* [EXERCISE DIRECTIONS]: In how many lines of the listing does the string "Given" appear? Give only the number.

- - - - - - -

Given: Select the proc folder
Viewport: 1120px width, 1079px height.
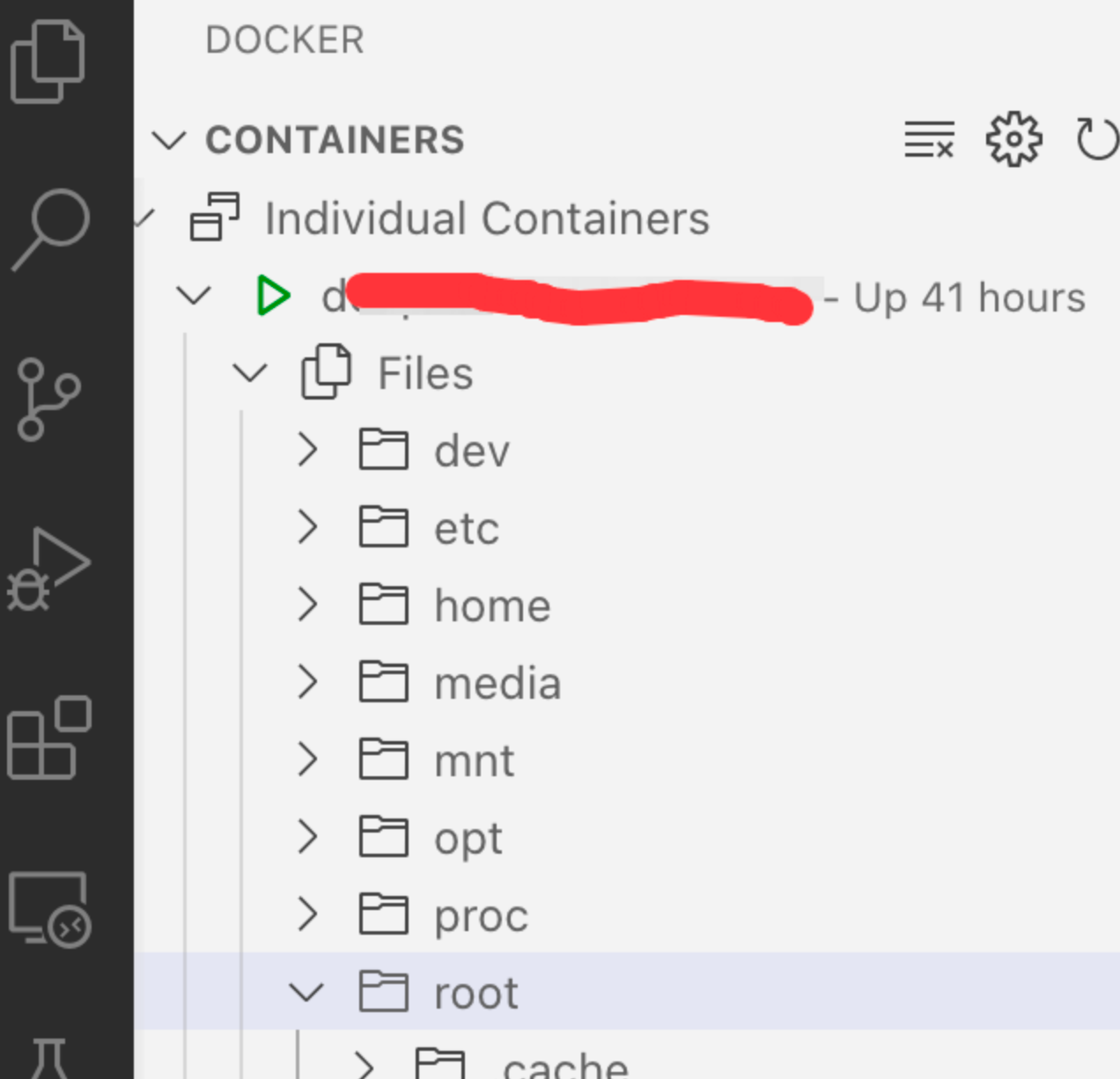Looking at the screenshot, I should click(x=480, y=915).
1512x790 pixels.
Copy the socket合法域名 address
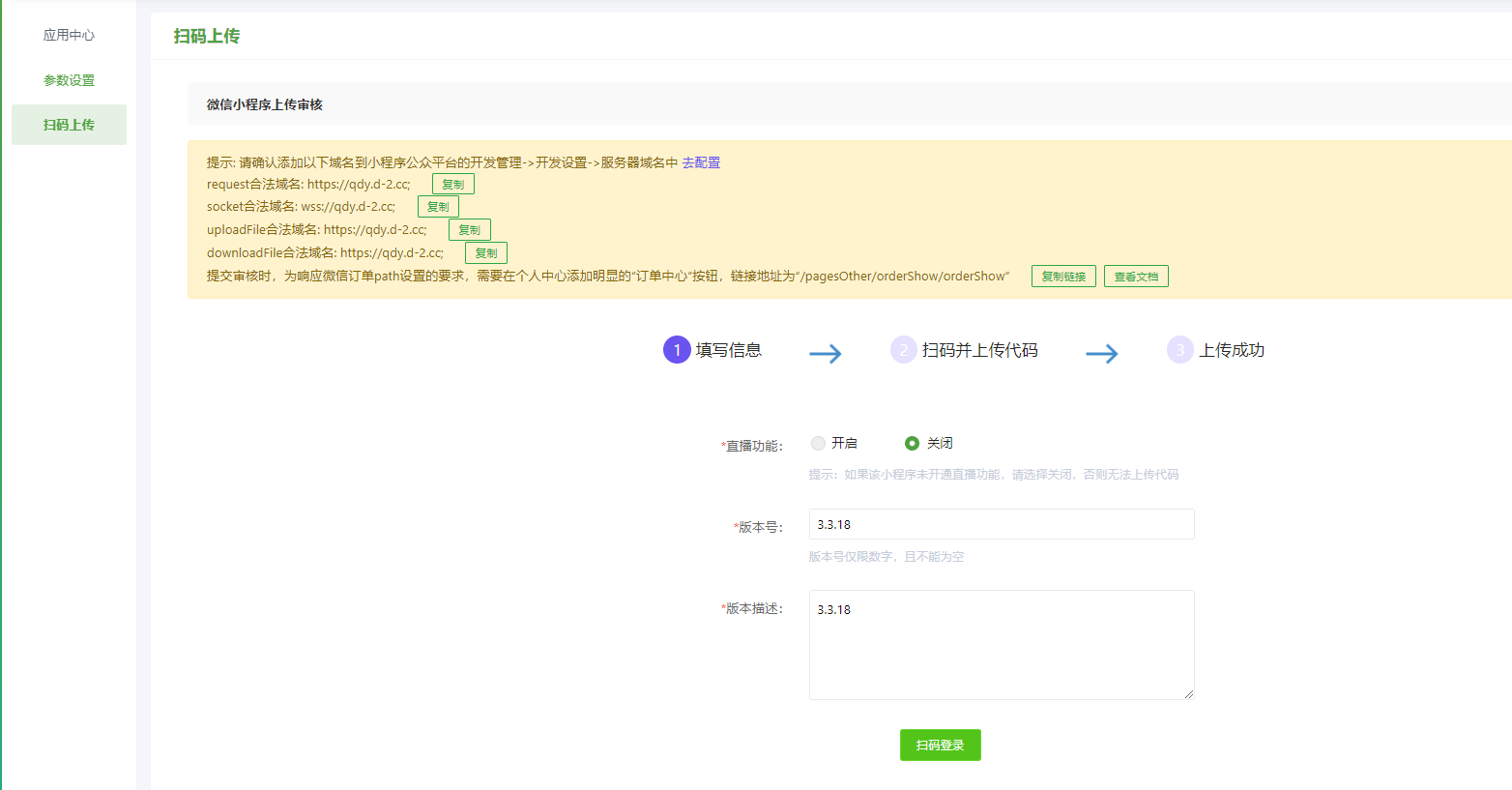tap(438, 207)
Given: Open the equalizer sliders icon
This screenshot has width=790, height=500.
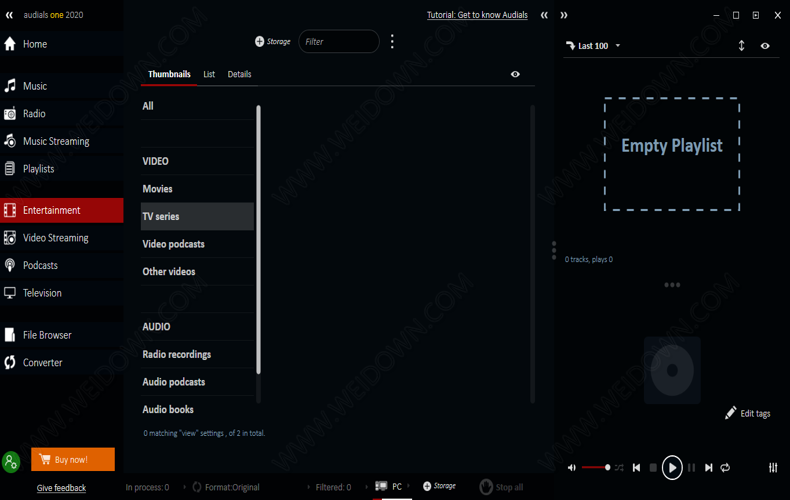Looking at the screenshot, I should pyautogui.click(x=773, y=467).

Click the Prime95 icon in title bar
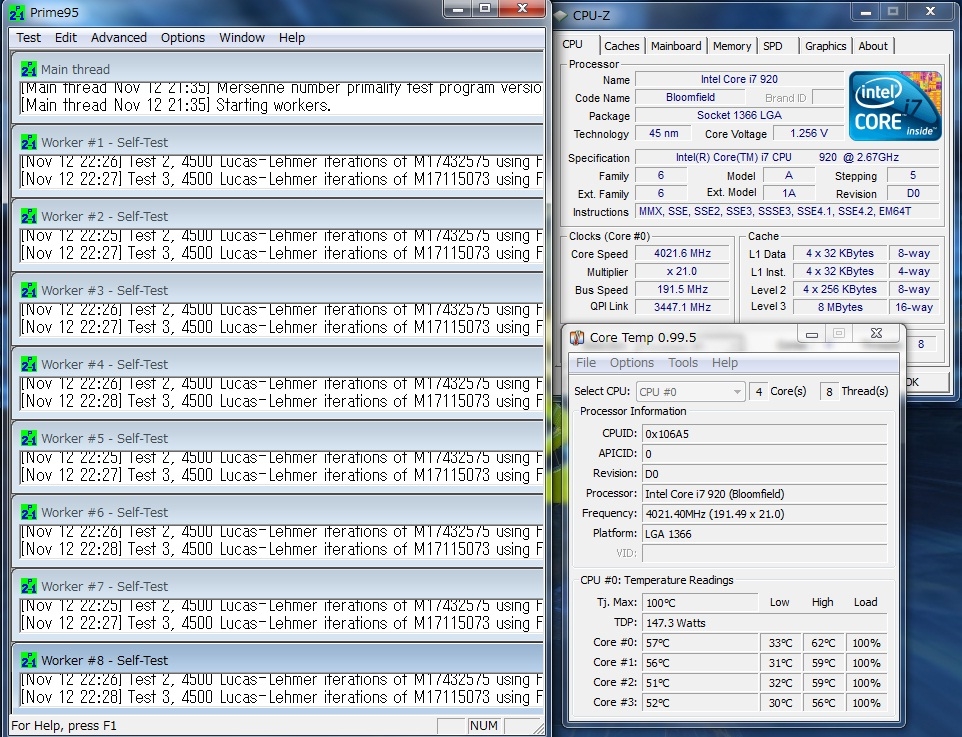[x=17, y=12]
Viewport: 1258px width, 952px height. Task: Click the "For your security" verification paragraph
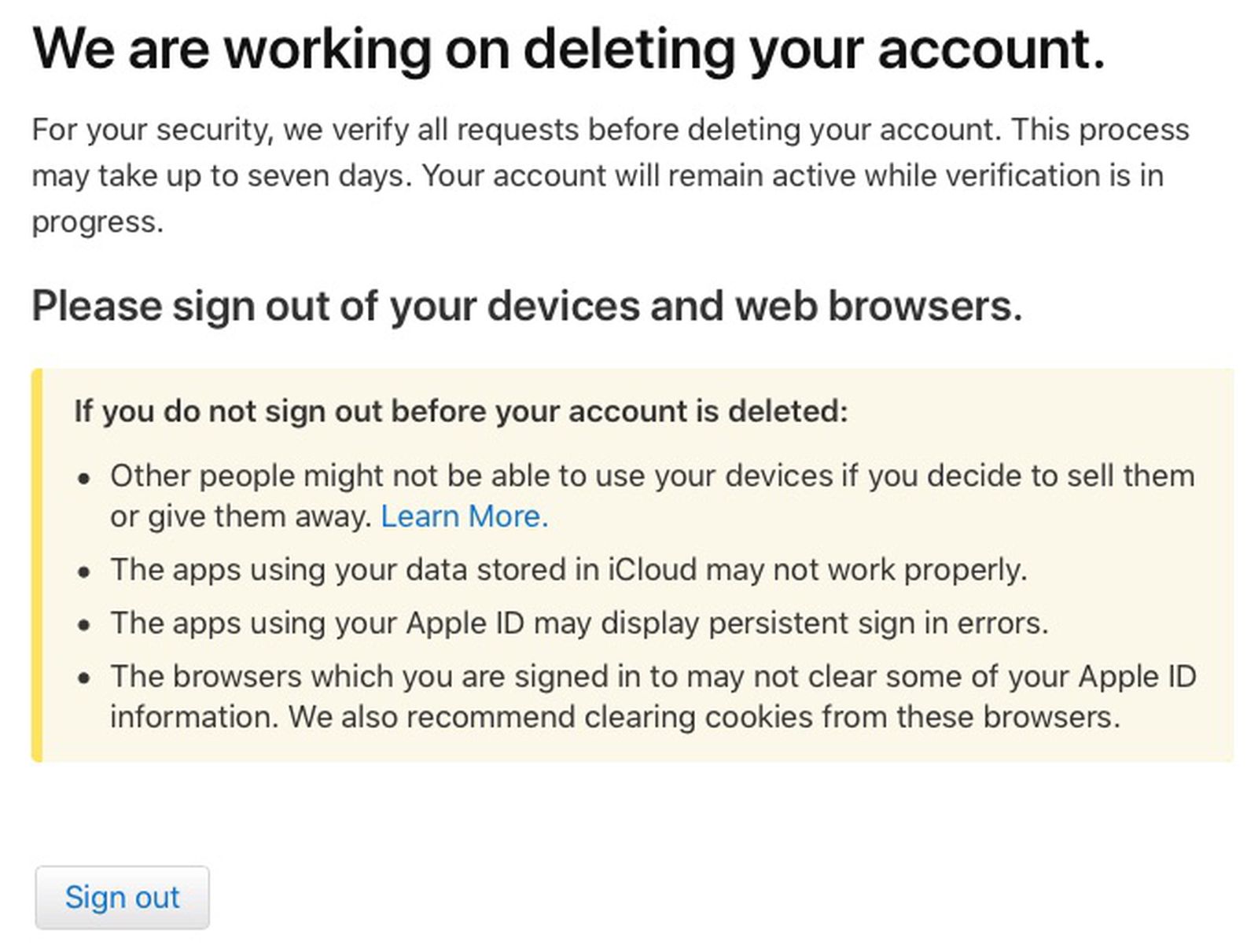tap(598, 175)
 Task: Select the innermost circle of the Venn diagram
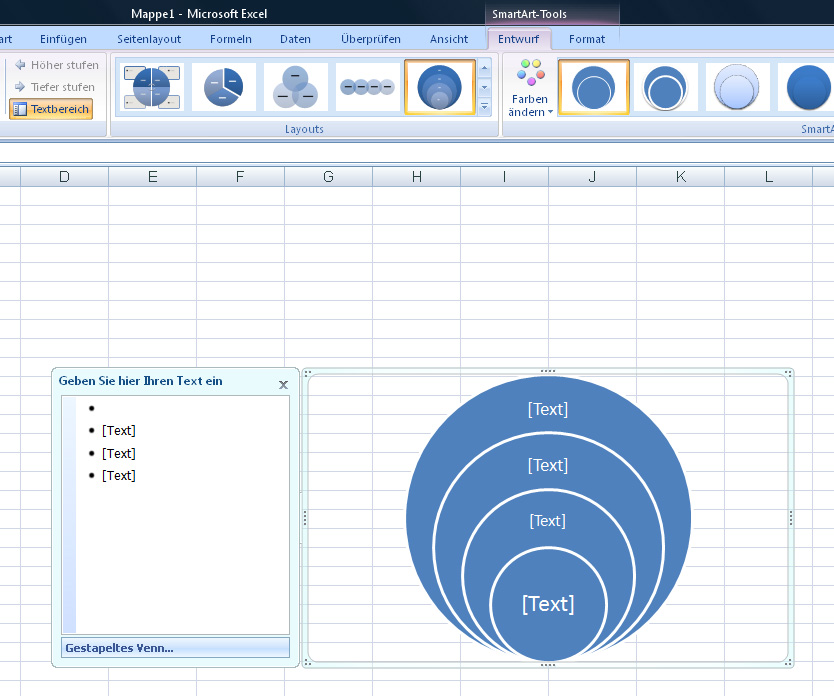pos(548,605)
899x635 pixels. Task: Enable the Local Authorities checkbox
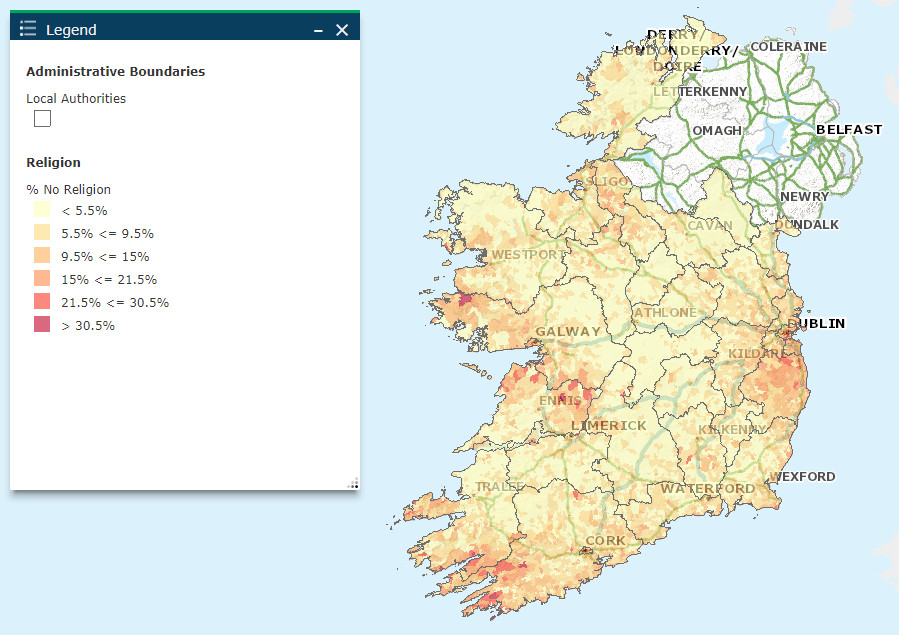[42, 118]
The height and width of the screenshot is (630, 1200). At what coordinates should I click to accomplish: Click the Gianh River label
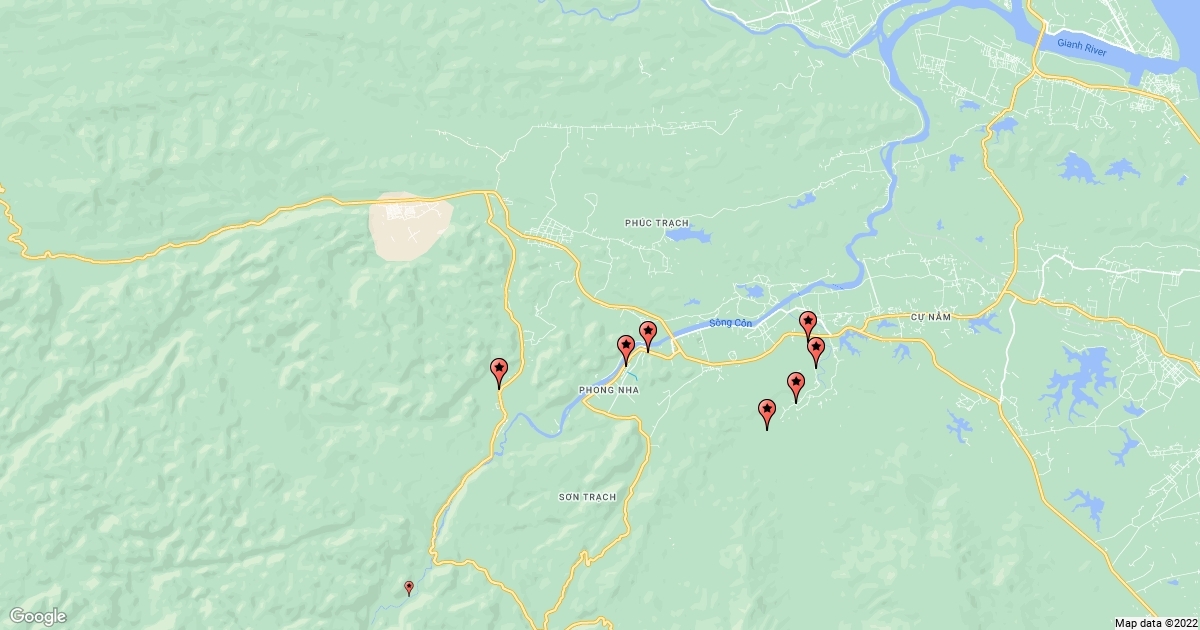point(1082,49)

- - - - - - -

* [ANSWER SPACE]: 2